Pixel coordinate grounding data:
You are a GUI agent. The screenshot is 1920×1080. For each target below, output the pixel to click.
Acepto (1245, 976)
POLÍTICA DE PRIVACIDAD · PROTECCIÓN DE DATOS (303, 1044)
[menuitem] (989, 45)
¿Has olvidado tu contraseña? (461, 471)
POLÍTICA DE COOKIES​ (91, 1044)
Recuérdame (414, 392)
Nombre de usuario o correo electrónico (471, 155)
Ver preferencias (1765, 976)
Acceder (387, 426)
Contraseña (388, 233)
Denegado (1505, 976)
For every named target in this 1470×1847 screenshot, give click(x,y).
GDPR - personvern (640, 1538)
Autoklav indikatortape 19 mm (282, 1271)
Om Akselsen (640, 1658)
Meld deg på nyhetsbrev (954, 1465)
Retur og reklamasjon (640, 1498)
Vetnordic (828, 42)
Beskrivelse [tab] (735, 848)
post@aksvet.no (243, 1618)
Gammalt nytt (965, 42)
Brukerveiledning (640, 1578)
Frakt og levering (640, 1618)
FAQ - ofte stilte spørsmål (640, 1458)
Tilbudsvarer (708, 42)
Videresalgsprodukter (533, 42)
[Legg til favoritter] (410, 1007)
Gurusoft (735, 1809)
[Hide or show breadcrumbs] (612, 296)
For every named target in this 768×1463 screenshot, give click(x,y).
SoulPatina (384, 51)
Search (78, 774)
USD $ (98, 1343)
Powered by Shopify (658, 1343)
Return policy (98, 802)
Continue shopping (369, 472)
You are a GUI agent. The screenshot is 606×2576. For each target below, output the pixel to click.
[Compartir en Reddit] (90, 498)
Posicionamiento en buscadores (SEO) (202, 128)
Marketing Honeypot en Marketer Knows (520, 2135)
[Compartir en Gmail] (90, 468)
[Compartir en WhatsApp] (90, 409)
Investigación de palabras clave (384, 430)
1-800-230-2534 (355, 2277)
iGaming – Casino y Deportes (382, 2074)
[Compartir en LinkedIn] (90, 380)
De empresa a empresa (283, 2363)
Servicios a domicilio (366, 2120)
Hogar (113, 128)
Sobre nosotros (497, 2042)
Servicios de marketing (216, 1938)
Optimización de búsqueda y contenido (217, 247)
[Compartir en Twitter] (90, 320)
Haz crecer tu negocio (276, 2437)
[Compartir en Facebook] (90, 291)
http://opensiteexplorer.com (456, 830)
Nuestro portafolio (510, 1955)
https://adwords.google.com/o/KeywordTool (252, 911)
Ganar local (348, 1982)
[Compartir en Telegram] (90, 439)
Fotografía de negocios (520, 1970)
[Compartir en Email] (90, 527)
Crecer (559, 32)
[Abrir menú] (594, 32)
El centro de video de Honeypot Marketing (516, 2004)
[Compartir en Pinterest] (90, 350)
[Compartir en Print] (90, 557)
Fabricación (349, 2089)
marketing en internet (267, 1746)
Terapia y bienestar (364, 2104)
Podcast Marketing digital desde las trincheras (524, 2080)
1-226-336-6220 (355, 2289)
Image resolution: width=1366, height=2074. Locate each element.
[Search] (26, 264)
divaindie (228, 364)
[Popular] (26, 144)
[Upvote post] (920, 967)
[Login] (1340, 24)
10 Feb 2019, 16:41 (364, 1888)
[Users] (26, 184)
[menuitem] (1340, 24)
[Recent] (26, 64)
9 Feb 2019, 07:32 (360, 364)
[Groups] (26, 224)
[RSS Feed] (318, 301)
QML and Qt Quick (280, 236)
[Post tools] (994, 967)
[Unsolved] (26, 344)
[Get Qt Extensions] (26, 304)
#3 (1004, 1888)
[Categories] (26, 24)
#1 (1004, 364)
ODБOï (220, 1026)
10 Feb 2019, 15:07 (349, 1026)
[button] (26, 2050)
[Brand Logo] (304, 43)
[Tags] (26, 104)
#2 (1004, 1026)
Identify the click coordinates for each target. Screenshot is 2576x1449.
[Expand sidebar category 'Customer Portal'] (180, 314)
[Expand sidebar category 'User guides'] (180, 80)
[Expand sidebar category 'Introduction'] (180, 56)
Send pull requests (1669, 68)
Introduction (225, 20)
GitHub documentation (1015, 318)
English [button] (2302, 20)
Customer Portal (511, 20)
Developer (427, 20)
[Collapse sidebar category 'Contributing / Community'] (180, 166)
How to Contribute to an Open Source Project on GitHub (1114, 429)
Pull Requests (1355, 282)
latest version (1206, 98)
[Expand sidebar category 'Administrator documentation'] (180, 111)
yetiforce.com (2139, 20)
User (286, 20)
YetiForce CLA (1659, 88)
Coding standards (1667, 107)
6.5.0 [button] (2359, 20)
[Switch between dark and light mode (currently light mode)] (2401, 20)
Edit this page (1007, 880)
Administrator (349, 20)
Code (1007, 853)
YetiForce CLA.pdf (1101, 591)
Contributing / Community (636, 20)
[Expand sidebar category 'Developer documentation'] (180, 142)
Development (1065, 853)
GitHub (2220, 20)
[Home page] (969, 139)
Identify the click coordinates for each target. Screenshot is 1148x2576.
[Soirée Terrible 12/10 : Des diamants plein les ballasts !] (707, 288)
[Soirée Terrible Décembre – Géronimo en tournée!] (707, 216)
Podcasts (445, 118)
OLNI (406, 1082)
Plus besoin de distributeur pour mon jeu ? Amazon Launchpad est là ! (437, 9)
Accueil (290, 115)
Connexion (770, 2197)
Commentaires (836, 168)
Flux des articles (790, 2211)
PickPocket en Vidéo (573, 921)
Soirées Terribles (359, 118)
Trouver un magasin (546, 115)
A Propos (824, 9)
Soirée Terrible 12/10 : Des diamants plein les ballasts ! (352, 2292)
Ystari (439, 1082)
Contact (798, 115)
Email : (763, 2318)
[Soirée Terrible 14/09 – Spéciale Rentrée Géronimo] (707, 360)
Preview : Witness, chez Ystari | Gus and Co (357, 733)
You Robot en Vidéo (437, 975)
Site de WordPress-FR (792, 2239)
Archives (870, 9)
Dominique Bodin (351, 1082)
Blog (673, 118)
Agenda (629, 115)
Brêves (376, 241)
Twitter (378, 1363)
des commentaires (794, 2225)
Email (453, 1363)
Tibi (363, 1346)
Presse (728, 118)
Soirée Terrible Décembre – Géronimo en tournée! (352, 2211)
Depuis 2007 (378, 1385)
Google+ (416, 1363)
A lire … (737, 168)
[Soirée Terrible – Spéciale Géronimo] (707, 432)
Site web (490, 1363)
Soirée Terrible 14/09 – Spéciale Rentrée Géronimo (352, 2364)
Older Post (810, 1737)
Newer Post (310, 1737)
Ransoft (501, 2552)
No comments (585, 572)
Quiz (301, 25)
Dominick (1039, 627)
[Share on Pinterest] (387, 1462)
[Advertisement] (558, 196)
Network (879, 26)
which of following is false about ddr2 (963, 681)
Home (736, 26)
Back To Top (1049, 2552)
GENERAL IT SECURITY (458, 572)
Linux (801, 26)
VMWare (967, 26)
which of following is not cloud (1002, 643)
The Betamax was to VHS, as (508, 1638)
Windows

What you have to do:
Without leaving anything out, repeat every entry shown above.

Written answer:
You are a GUI agent. The screenshot is 1920×1080. For each target below, output the pixel to click.
Acepto (1245, 976)
POLÍTICA DE PRIVACIDAD · PROTECCIÓN DE DATOS (303, 1044)
[menuitem] (989, 45)
¿Has olvidado tu contraseña? (461, 471)
POLÍTICA DE COOKIES​ (91, 1044)
Recuérdame (414, 392)
Nombre de usuario o correo electrónico (471, 155)
Ver preferencias (1765, 976)
Acceder (387, 426)
Contraseña (388, 233)
Denegado (1505, 976)
For every named target in this 1470×1847 screenshot, give click(x,y).
GDPR - personvern (640, 1538)
Autoklav indikatortape 19 mm (282, 1271)
Om Akselsen (640, 1658)
Meld deg på nyhetsbrev (954, 1465)
Retur og reklamasjon (640, 1498)
Vetnordic (828, 42)
Beskrivelse [tab] (735, 848)
post@aksvet.no (243, 1618)
Gammalt nytt (965, 42)
Brukerveiledning (640, 1578)
Frakt og levering (640, 1618)
FAQ - ofte stilte spørsmål (640, 1458)
Tilbudsvarer (708, 42)
Videresalgsprodukter (533, 42)
[Legg til favoritter] (410, 1007)
Gurusoft (735, 1809)
[Hide or show breadcrumbs] (612, 296)
For every named target in this 768×1463 screenshot, give click(x,y).
SoulPatina (384, 51)
Search (78, 774)
USD $ (98, 1343)
Powered by Shopify (658, 1343)
Return policy (98, 802)
Continue shopping (369, 472)
You are a GUI agent. The screenshot is 606×2576. For each target below, output the pixel to click.
[Compartir en Reddit] (90, 498)
Posicionamiento en buscadores (SEO) (202, 128)
Marketing Honeypot en Marketer Knows (520, 2135)
[Compartir en Gmail] (90, 468)
[Compartir en WhatsApp] (90, 409)
Investigación de palabras clave (384, 430)
1-800-230-2534 (355, 2277)
iGaming – Casino y Deportes (382, 2074)
[Compartir en LinkedIn] (90, 380)
De empresa a empresa (283, 2363)
Servicios a domicilio (366, 2120)
Hogar (113, 128)
Sobre nosotros (497, 2042)
Servicios de marketing (216, 1938)
Optimización de búsqueda y contenido (217, 247)
[Compartir en Twitter] (90, 320)
Haz crecer tu negocio (276, 2437)
[Compartir en Facebook] (90, 291)
http://opensiteexplorer.com (456, 830)
Nuestro portafolio (510, 1955)
https://adwords.google.com/o/KeywordTool (252, 911)
Ganar local (348, 1982)
[Compartir en Telegram] (90, 439)
Fotografía de negocios (520, 1970)
[Compartir en Email] (90, 527)
Crecer (559, 32)
[Abrir menú] (594, 32)
El centro de video de Honeypot Marketing (516, 2004)
[Compartir en Pinterest] (90, 350)
[Compartir en Print] (90, 557)
Fabricación (349, 2089)
marketing en internet (267, 1746)
Terapia y bienestar (364, 2104)
Podcast Marketing digital desde las trincheras (524, 2080)
1-226-336-6220 (355, 2289)
Image resolution: width=1366, height=2074. Locate each element.
[Search] (26, 264)
divaindie (228, 364)
[Popular] (26, 144)
[Upvote post] (920, 967)
[Login] (1340, 24)
10 Feb 2019, 16:41 (364, 1888)
[Users] (26, 184)
[menuitem] (1340, 24)
[Recent] (26, 64)
9 Feb 2019, 07:32 (360, 364)
[Groups] (26, 224)
[RSS Feed] (318, 301)
QML and Qt Quick (280, 236)
[Post tools] (994, 967)
[Unsolved] (26, 344)
[Get Qt Extensions] (26, 304)
#3 (1004, 1888)
[Categories] (26, 24)
#1 (1004, 364)
ODБOï (220, 1026)
10 Feb 2019, 15:07 (349, 1026)
[button] (26, 2050)
[Brand Logo] (304, 43)
[Tags] (26, 104)
#2 (1004, 1026)
Identify the click coordinates for each target. Screenshot is 2576x1449.
[Expand sidebar category 'Customer Portal'] (180, 314)
[Expand sidebar category 'User guides'] (180, 80)
[Expand sidebar category 'Introduction'] (180, 56)
Send pull requests (1669, 68)
Introduction (225, 20)
GitHub documentation (1015, 318)
English [button] (2302, 20)
Customer Portal (511, 20)
Developer (427, 20)
[Collapse sidebar category 'Contributing / Community'] (180, 166)
How to Contribute to an Open Source Project on GitHub (1114, 429)
Pull Requests (1355, 282)
latest version (1206, 98)
[Expand sidebar category 'Administrator documentation'] (180, 111)
yetiforce.com (2139, 20)
User (286, 20)
YetiForce CLA (1659, 88)
Coding standards (1667, 107)
6.5.0 [button] (2359, 20)
[Switch between dark and light mode (currently light mode)] (2401, 20)
Edit this page (1007, 880)
Administrator (349, 20)
Code (1007, 853)
YetiForce CLA.pdf (1101, 591)
Contributing / Community (636, 20)
[Expand sidebar category 'Developer documentation'] (180, 142)
Development (1065, 853)
GitHub (2220, 20)
[Home page] (969, 139)
Identify the click coordinates for each target. Screenshot is 1148x2576.
[Soirée Terrible 12/10 : Des diamants plein les ballasts !] (707, 288)
[Soirée Terrible Décembre – Géronimo en tournée!] (707, 216)
Podcasts (445, 118)
OLNI (406, 1082)
Plus besoin de distributeur pour mon jeu ? Amazon Launchpad est là ! (437, 9)
Accueil (290, 115)
Connexion (770, 2197)
Commentaires (836, 168)
Flux des articles (790, 2211)
PickPocket en Vidéo (573, 921)
Soirées Terribles (359, 118)
Trouver un magasin (546, 115)
A Propos (824, 9)
Soirée Terrible 12/10 : Des diamants plein les ballasts ! (352, 2292)
Ystari (439, 1082)
Contact (798, 115)
Email : (763, 2318)
[Soirée Terrible 14/09 – Spéciale Rentrée Géronimo] (707, 360)
Preview : Witness, chez Ystari | Gus and Co (357, 733)
You Robot en Vidéo (437, 975)
Site de WordPress-FR (792, 2239)
Archives (870, 9)
Dominique Bodin (351, 1082)
Blog (673, 118)
Agenda (629, 115)
Brêves (376, 241)
Twitter (378, 1363)
des commentaires (794, 2225)
Email (453, 1363)
Tibi (363, 1346)
Presse (728, 118)
Soirée Terrible Décembre – Géronimo en tournée! (352, 2211)
Depuis 2007 (378, 1385)
Google+ (416, 1363)
A lire … (737, 168)
[Soirée Terrible – Spéciale Géronimo] (707, 432)
Site web (490, 1363)
Soirée Terrible 14/09 – Spéciale Rentrée Géronimo (352, 2364)
Older Post (810, 1737)
Newer Post (310, 1737)
Ransoft (501, 2552)
No comments (585, 572)
Quiz (301, 25)
Dominick (1039, 627)
[Share on Pinterest] (387, 1462)
[Advertisement] (558, 196)
Network (879, 26)
which of following is false about ddr2 (963, 681)
Home (736, 26)
Back To Top (1049, 2552)
GENERAL IT SECURITY (458, 572)
Linux (801, 26)
VMWare (967, 26)
which of following is not cloud (1002, 643)
The Betamax was to VHS, as (508, 1638)
Windows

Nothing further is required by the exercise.